Experiments mentioned in the article:
Six-month-olds understand that physical objects obey gravity. If you put an object on a table and then remove the table, and the object just stays there (held by a hidden wire), babies are surprised; they expect the object to fall. They expect objects to be solid, and contrary to what is still being taught in some psychology classes, they understand that objects persist over time even if hidden. (Show a baby an object and then put it behind a screen. Wait a little while and then remove the screen. If the object is gone, the baby is surprised.) Five-month-olds can even do simple math, appreciating that if first one object and then another is placed behind a screen, when the screen drops there should be two objects, not one or three. Other experiments find the same numerical understanding in nonhuman primates, including macaques and tamarins, and in dogs.
In a significant study the psychologists Jesse Bering, of the University of Arkansas, and David Bjorklund, of Florida Atlantic University, told young children a story about an alligator and a mouse, complete with a series of pictures, that ended in tragedy: "Uh oh! Mr. Alligator sees Brown Mouse and is coming to get him!" [The children were shown a picture of the alligator eating the mouse.] "Well, it looks like Brown Mouse got eaten by Mr. Alligator. Brown Mouse is not alive anymore."
The experimenters asked the children a set of questions about the mouse's biological functioning - such as "Now that the mouse is no longer alive, will he ever need to go to the bathroom? Do his ears still work? Does his brain still work?" - and about the mouse's mental functioning, such as "Now that the mouse is no longer alive, is he still hungry? Is he thinking about the alligator? Does he still want to go home?"

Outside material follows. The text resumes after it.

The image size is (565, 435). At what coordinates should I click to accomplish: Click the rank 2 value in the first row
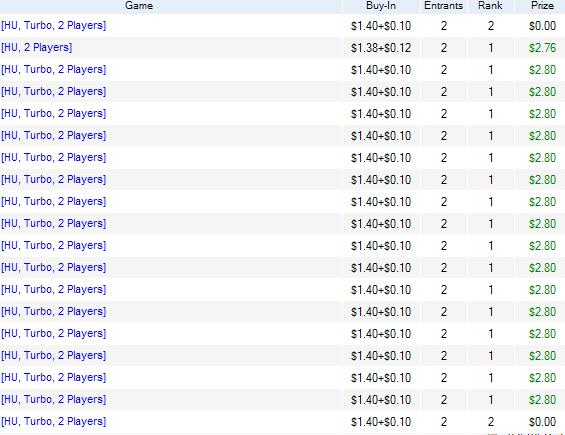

As predicted, when asked about biological properties, the children appreciated the effects of death: no need for bathroom breaks; the ears don't work, and neither does the brain. The mouse's body is gone. But when asked about the psychological properties, more than half the children said that these would continue: the dead mouse can feel hunger, think thoughts, and have desires. The soul survives. And children believe this more than adults do, suggesting that although we have to learn which specific afterlife people in our culture believe in (heaven, reincarnation, a spirit world, and so on), the notion that life after death is possible is not learned at all. It is a by-product of how we naturally think about the world.

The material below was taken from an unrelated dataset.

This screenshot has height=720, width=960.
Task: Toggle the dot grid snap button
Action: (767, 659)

...nascent creationist views are found in young children. Four-year olds insist that everything has a purpose, including lions ("to go in the zoo") and clouds ("for raining"). When asked to explain why a bunch of rocks are pointy, adults prefer a physical explanation, while children use a functional one, such as "so that animals can scratch on them when they get itchy." And when asked about the origins of animals and people, children prefer explanations that involve an intentional creator, even if the adults raising them do not. Creationism - and belief in God - is bred in the bone.

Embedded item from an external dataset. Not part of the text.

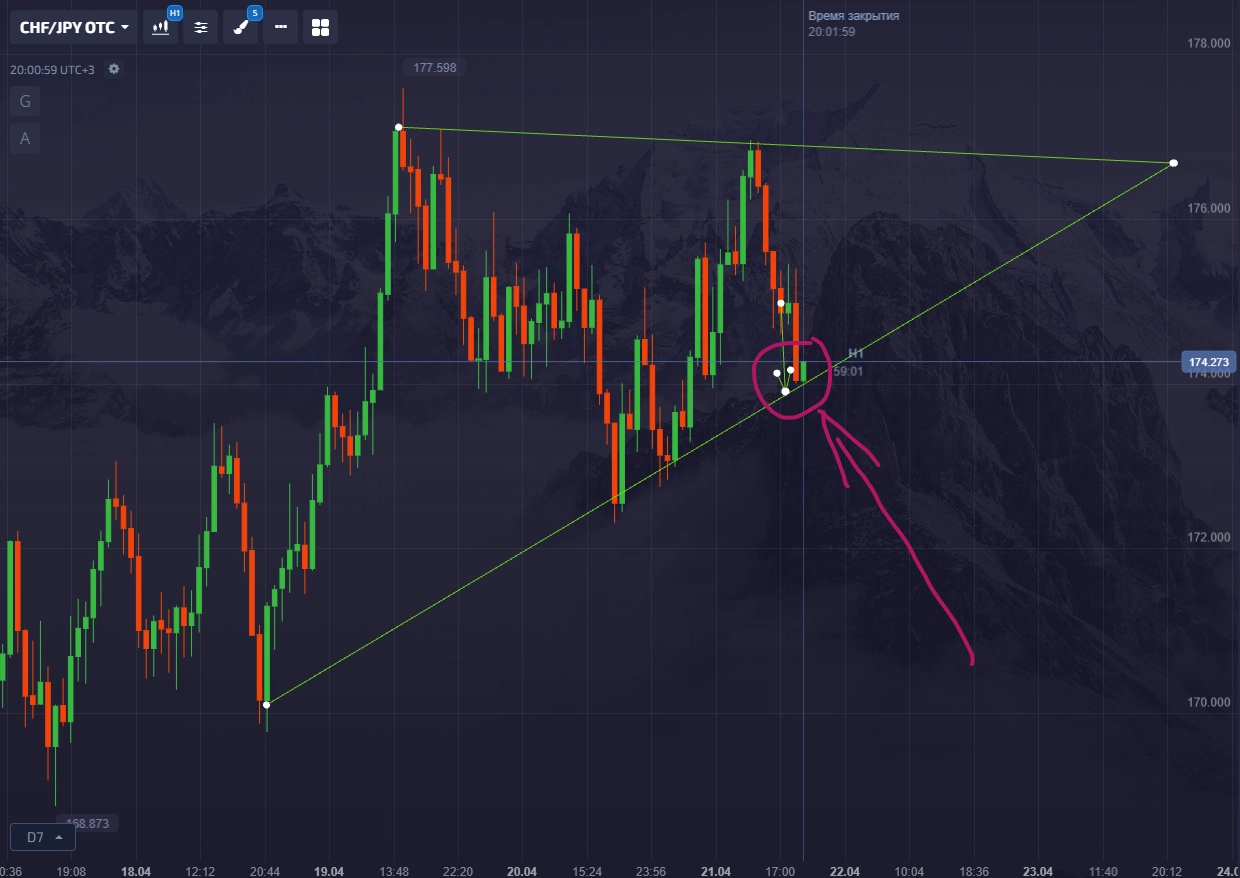Open the H1 candlestick chart type menu

point(160,28)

In 1944 the social psychologists Fritz Heider and Mary-Ann Simmel made a simple movie in which geometric figures - circles, squares, triangles - moved in certain systematic ways, designed to tell a tale. When shown this movie, people instinctively describe the figures as if they were specific types of people (bullies, victims, heroes) with goals and desires, and repeat pretty much the same story that the psychologists intended to tell. Further research has found that bounded figures aren't even necessary - one can get much the same effect in movies where the "characters" are not single objects but moving groups, such as swarms of tiny squares.